Rozdział 25

2.5K 223 44
                                    

Shane POV

-Oh Shane!- brunetka przede mną jęknęła w moje usta, ale ten dźwięk w ogóle mnie nie podekscytował, właściwie osiągnął przeciwny efekt. Miała ten rodzaj piskliwego głosu, który przypomina skrzypienie kredy na tablicy. Pocałowałem ją mocniej, próbując uciszyć ten jej irytujący głos ale zyskałem tym jedynie donośny jęk. Zignorowałem to, kiedy jej zachłanne ręce przesunęły się pod moją koszulką, żeby pieścić moje podbrzusze. Przycisnąłem ją do ceramicznej ściany łazienki. Nie znałem jej imienia, ale nie potrzebowałem go. Spotkałem ją kilka minut temu na przyjęciu, kiedy mój niby troskliwy przyjaciel mnie porzucił.

Jules...

Za każdym razem, kiedy o niej myślałem, byłem nieco zły. Ten mały błękitnooki demon zdecydowanie wiedział jak zaleźć mi za skórę. Przypomniałem sobie jak wychodziła ze swojego domu wyglądając tak ładnie w tej niebieskogranatowej sukience. Wyglądała jak te wszystkie dziewczyny o ciałach modelek, z którymi byłem, ale miała w sobie coś więcej. Była niewinna. Nie wiedziałem, dlaczego czułem tę potrzebę chronienia jej, jakby była delikatną porcelanową figurką, która może się tak łatwo rozbić.
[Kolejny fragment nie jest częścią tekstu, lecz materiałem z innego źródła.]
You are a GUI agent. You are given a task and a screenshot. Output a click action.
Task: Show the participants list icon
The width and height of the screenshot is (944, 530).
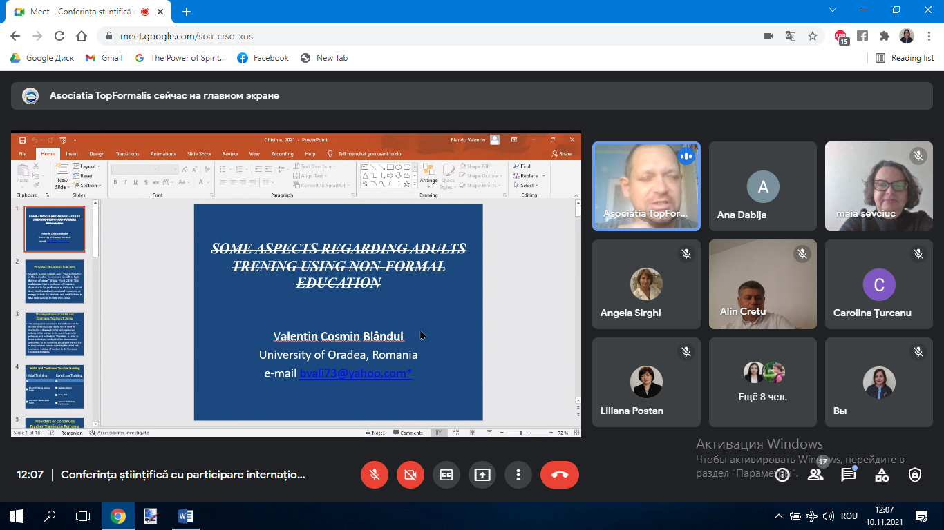point(815,475)
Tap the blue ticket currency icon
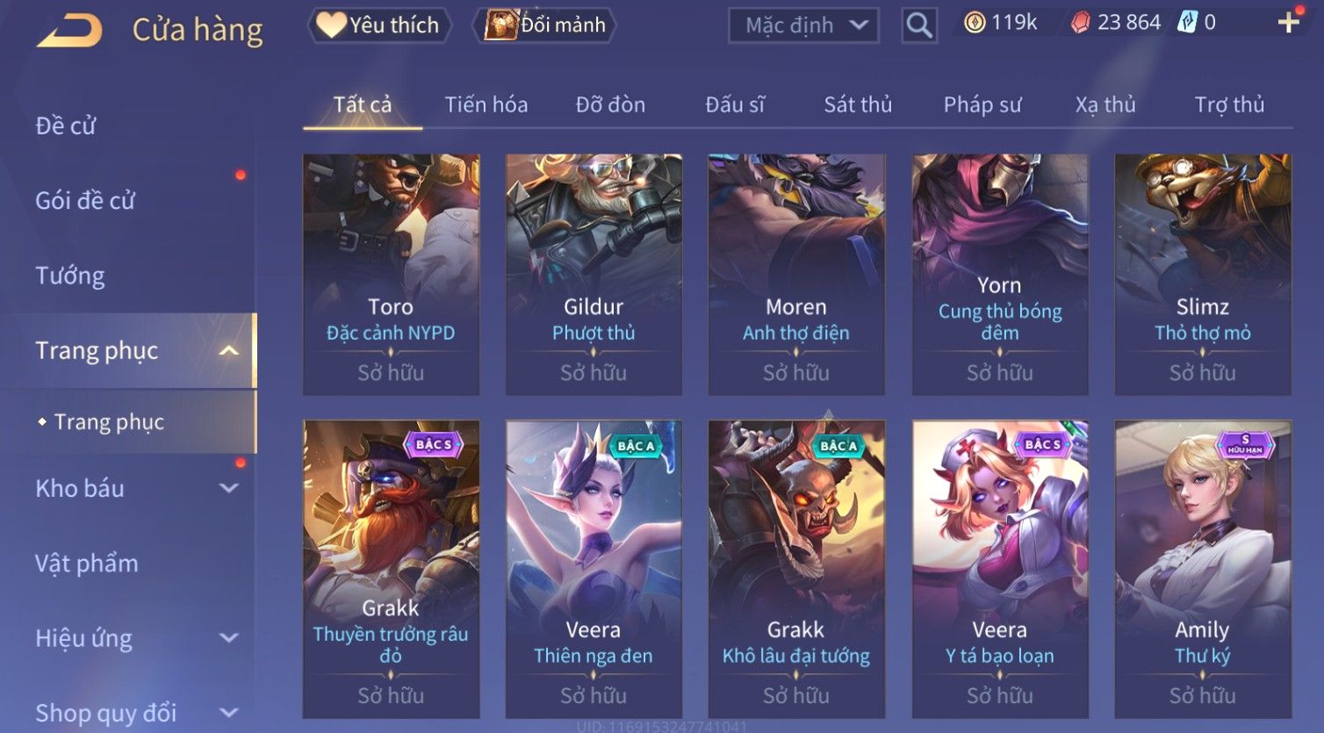 [1187, 23]
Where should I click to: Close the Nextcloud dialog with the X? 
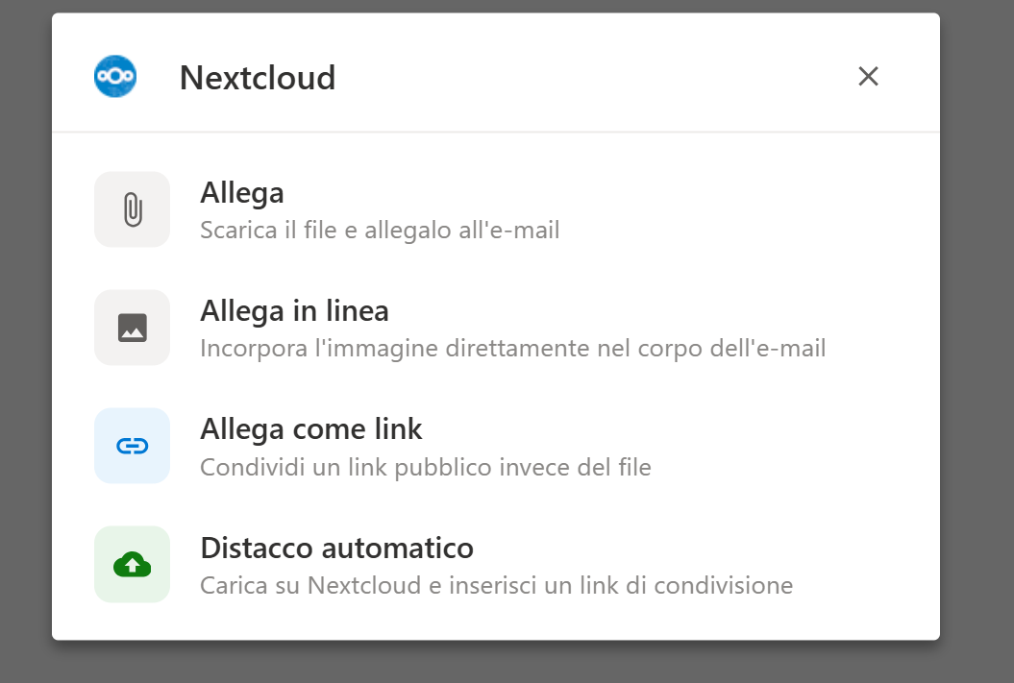click(868, 77)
Porcelanowa figurka? Jezu, zmieniam się w ciotę

W każdym razie, kiedy przyszliśmy na imprezę, poszedłem po drinka dla niej, żeby podrażnić się z nią przypominając jej jak Melissa oblała ją jednym z nich. Wyobraźcie sobie moje zdziwienie, kiedy wróciłem i zobaczyłem ją rozmawiającą z wattpadowym dziwakiem.Wyszli z salonu, najwyraźniej potrzebując więcej prywatności.

Ta mała...

Ścisnąłem plastikowy kubek tak mocno, że wódka spłynęła mi po palcach.

Nikt mnie nie zostawia, jestem Shane Mason. To ja porzucam ludzi.

Wyglądało na to, że nie doceniła faktu, że wybrałem pozostanie przy jej boku zamiast szukania jakiejś łatwej dziewczyny jako sposób na spędzenie tej nocy.

Byłem miły i wydaje się, że nikt tego nie doceniał, więc pieprzyć uprzejmości, zdecydowałem się z kimś przespać i znaleźć trochę spokoju pomiędzy nogami tej brunetki.

-Tak dobrze całujesz- dziewczyna wyszeptała w moje usta. Jej głos był ochrypły.

-Powiedz mi coś, czego nie wiem- powiedziałem arogancko. Uśmiechnęła się i pociągnęła za włosy, żeby znowu mnie pocałować. Smakowała jak tania wódka i guma miętowa. Całowanie jej nie wprawiała mnie w nastrój, więc porzuciłem jej usta, żeby całować jej szyję podczas masowania jej piersi. Zawsze byłem boobs' man'em (jeśli to z sensem przetłumaczysz to będę ci bić brawo) więc dotykanie jej zabierało mnie dokładnie tam, gdzie chciałem być.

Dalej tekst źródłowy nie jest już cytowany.